-- begin Exercise materials --
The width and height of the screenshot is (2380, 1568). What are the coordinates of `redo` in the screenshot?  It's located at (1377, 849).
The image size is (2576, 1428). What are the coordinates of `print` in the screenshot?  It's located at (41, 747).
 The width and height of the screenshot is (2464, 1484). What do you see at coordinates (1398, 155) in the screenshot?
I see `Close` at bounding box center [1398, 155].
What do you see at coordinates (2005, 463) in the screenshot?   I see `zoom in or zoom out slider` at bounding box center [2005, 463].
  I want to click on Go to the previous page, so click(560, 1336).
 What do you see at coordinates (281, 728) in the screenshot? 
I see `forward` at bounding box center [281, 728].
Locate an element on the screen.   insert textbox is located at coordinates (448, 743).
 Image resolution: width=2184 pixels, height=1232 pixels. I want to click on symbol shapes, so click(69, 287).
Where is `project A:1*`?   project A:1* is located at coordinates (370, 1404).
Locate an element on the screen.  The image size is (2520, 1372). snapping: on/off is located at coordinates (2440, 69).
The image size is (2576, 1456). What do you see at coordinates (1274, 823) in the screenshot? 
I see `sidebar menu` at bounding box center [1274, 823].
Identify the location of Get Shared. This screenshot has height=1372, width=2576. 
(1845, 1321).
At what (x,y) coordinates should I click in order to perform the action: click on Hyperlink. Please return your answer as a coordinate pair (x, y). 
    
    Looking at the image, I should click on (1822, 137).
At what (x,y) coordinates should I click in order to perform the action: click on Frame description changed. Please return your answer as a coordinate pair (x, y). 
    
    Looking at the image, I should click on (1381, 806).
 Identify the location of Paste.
-- end Exercise materials --
__What the task requires__. Convert the data from the line containing "Identify the location of Get" through the end into a numbered list, one line per item, leaving out any blank lines.

__Completed task__.
1. Identify the location of Get Shared. This screenshot has height=1372, width=2576. 
2. (1845, 1321).
3. At what (x,y) coordinates should I click in order to perform the action: click on Hyperlink. Please return your answer as a coordinate pair (x, y). 
4.     Looking at the image, I should click on (1822, 137).
5. At what (x,y) coordinates should I click in order to perform the action: click on Frame description changed. Please return your answer as a coordinate pair (x, y). 
6.     Looking at the image, I should click on (1381, 806).
7.  Identify the location of Paste.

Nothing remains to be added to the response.